======== 文書の抜粋 ========

慣れればなんてことはないのでしょうが、気の短い私はドライブモードで対応することにしました。

このフォレスターには「SI-DRIVE」というドライブモードの設定スイッチがあります。低いエンジン回転で高めのギアを選ぶインテリジェントモードの「I」。これは省燃費を狙った標準モードです。そして高回転で低めのギアを選ぶスポーツモードの「S」。
ただでさえ燃費が悪いと噂の水平対向エンジンですから、Sモードはできるだけ使いたくありません。ところが試しに押してみると、こちらの期待とエンジン回転とギアがうまくシンクロして、先のギクシャク感も解消。困ったことにそうやってエンジンが回っていると、ちょっと楽しいのであります。
おいちょっと待て!パドルシフトがあるぞ!

おまけに、どういうわけだかパドルシフトがあるんですよ。ノンターボの、純然たる5ドアのファミリーカーにもかかわらず。
水平対向エンジンのクルマにパドルシフトとくれば、ポルシェのティプトロニック。いまどき水平対向なんかポルシェとスバルしか造っていませんし、常時四駆とくればカレラ4も同然。これはお買い得ですよ、奥さん!
というのは冗談ですが、まあパドルシフトなんてものは最近では当たり前に付いているもの。CVTのシフトが段付きになったところで一体何が楽しいのか。なーんて思っていたら大間違いでした。

登り坂はパワーがありませんから、床までアクセルを踏んでも大したことは起こりません。しかし、高回転で回るボクサーエンジンの音が響いてくる。
もちろん今のスバルは排気干渉によるドロドロ音はしません。それでも普段乗っている直4や直3とはまったく違う音がする。水平対向エンジン初心者の私には、これが楽しくて仕方ない。
そうこうしているうちにシフトレバーをMモードに入れておけば平地でも勝手にシフトアップしないことを覚えました。おかげで回るよ回るどこでも聞けるよボクサーサウンド。困ったものです。
ちょっと古いSUVのくせにハンドリングが軽快
そうやって走ってみると驚くのがハンドリングです。車高の割にロールが抑えられているおかげで旋回中の姿勢も安定しており、170cmを超える背の高いクルマを運転している気になりません。FFベースのスタンバイ四駆のように、外に逃げるノーズを無理にゴム紐で引っ張るような、先が読めない怖さもなし。むしろ4WSなのかと錯覚するくらい、軌道は正確で身のこなしが軽い。

========

* 取り組む内容
1) フォレスターの試乗記で、SI-DRIVEのうち高回転で低めのギアを選ぶモードは何か。
2) フォレスターの試乗記のうち、「慣れればなんてことはないので」から「選ぶスポーツモードの「S」。」までの部分をそのまま書き写す。

======== データ一覧 ========

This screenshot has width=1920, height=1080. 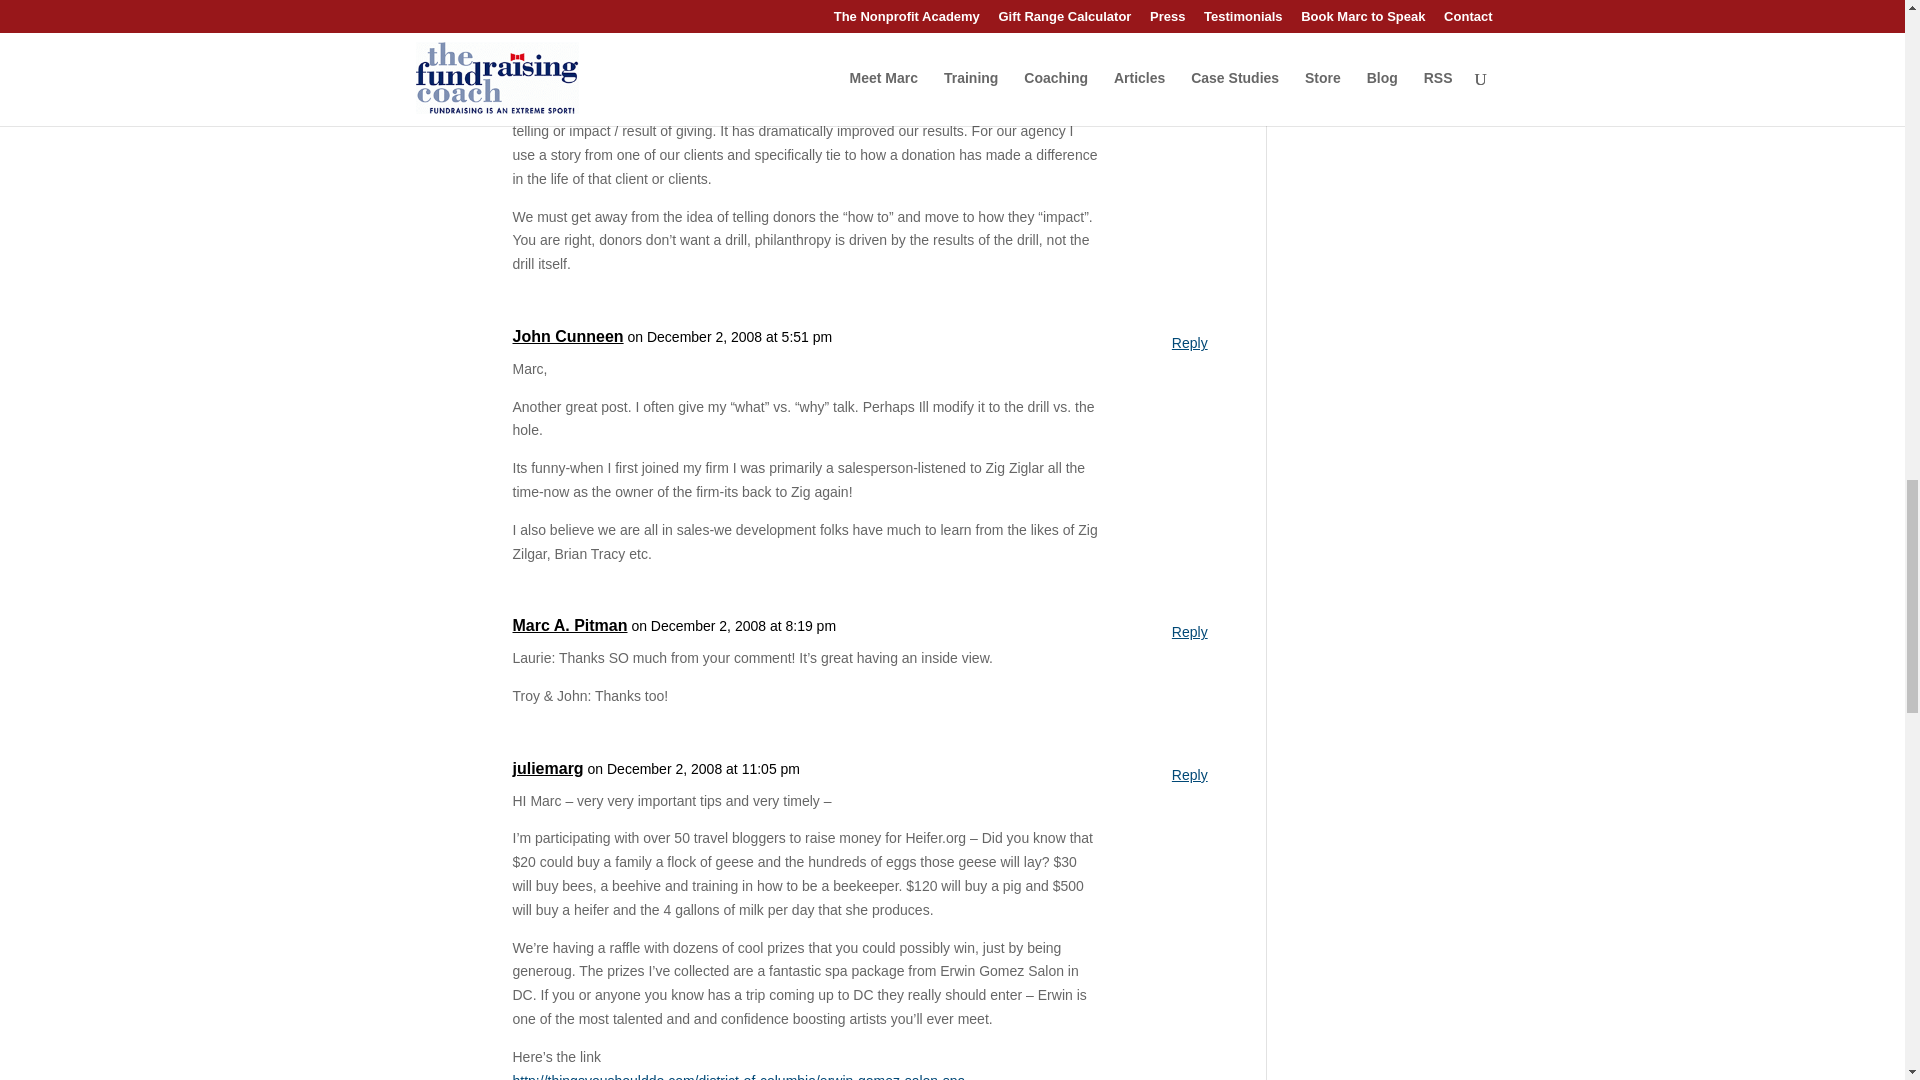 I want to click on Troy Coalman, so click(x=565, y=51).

========
======== データ一覧 ========

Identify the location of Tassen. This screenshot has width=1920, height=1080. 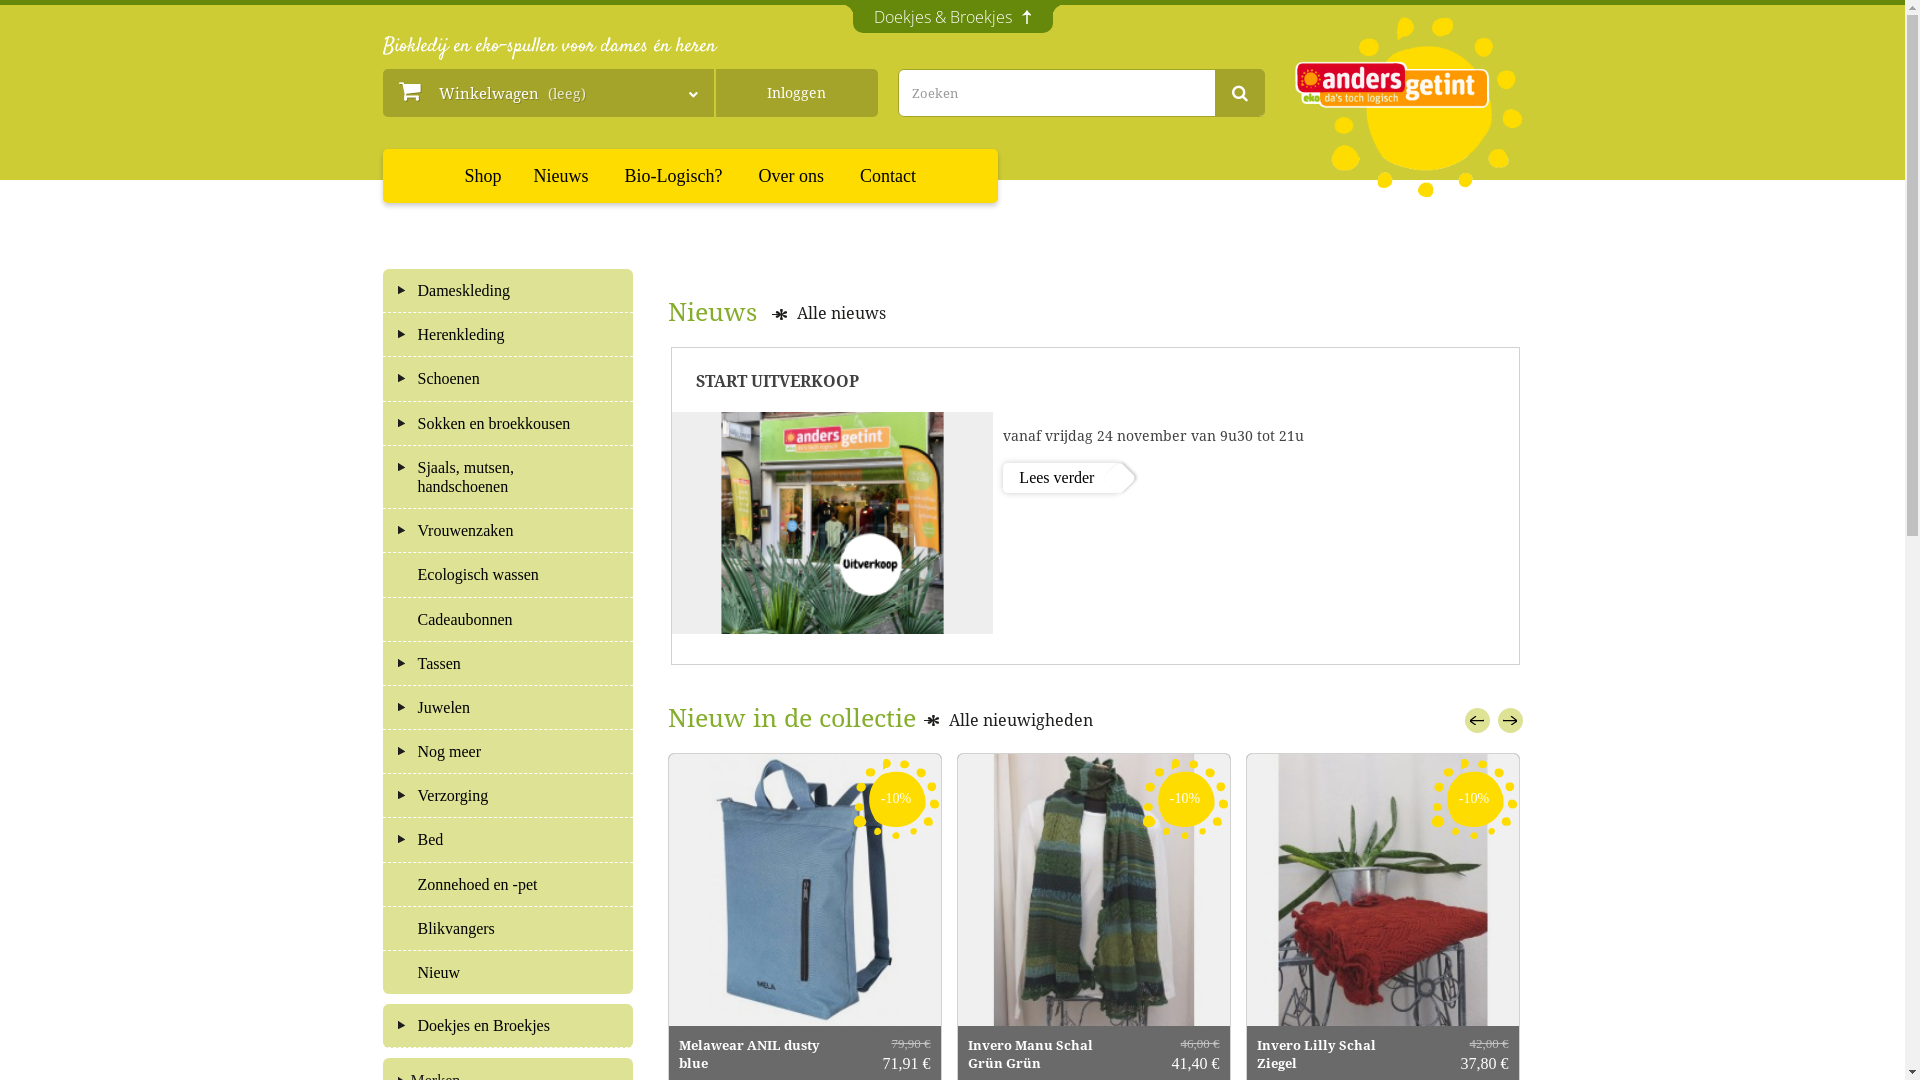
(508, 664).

========

* 課題ごとの結果
1) スポーツモードの「S」。

2)
慣れればなんてことはないのでしょうが、気の短い私はドライブモードで対応することにしました。

このフォレスターには「SI-DRIVE」というドライブモードの設定スイッチがあります。低いエンジン回転で高めのギアを選ぶインテリジェントモードの「I」。これは省燃費を狙った標準モードです。そして高回転で低めのギアを選ぶスポーツモードの「S」。